■ PROVIDED INFORMATION ■
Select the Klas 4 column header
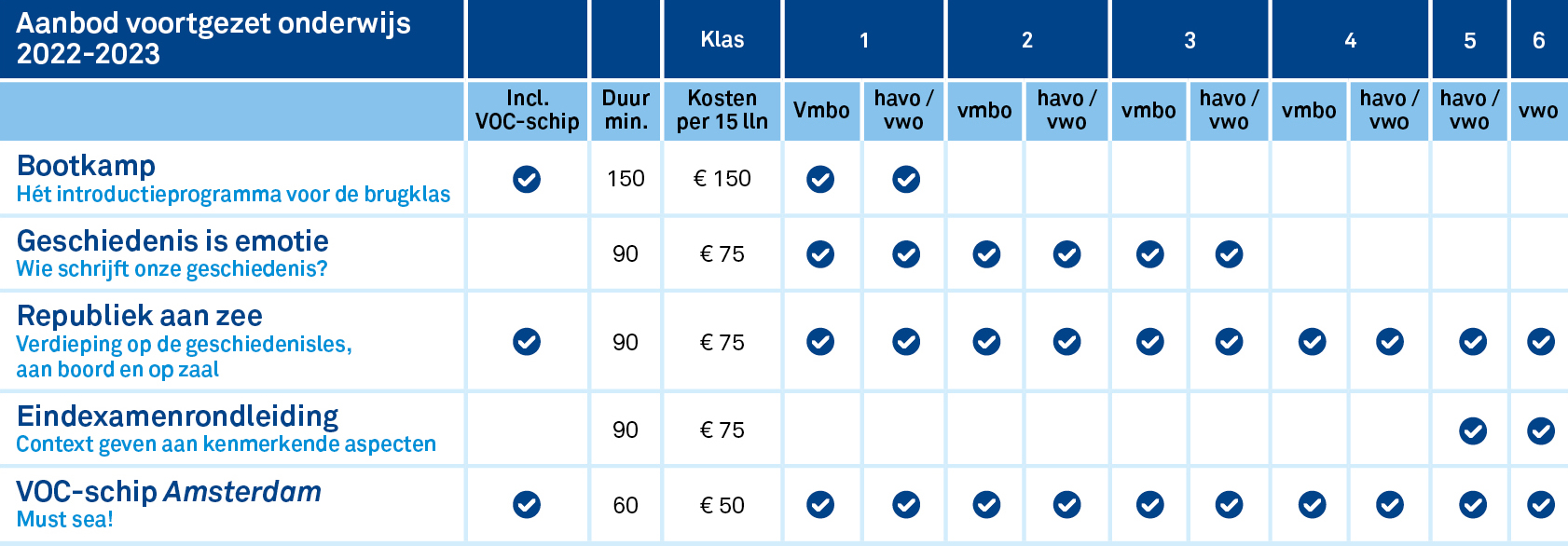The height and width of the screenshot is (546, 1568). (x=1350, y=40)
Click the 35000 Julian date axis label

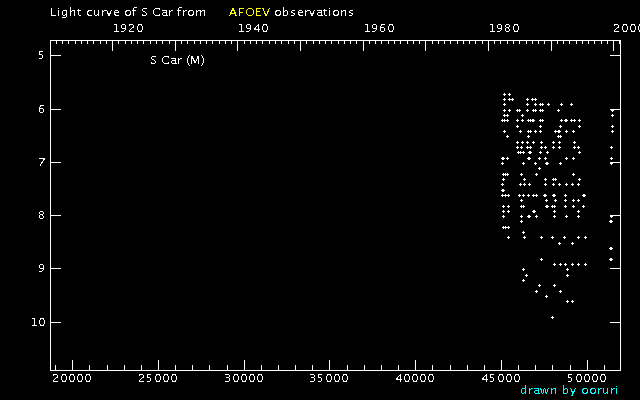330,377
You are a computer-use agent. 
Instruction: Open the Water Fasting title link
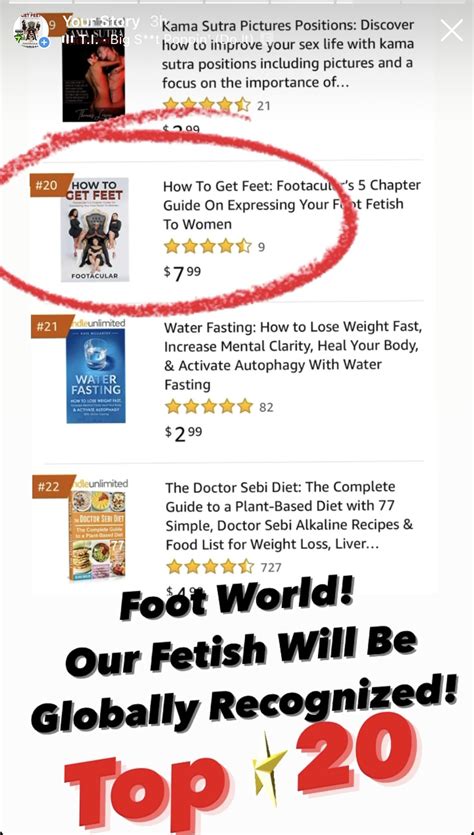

■ ABOUT THIS TASK ■
The full listing above, duplicated exactly and without its pictures, is the answer.

■ RESPONSE ■
Select the Klas 4 column header
The height and width of the screenshot is (546, 1568). (x=1350, y=40)
Click the 35000 Julian date axis label

330,377
You are a computer-use agent. 
Instruction: Open the Water Fasting title link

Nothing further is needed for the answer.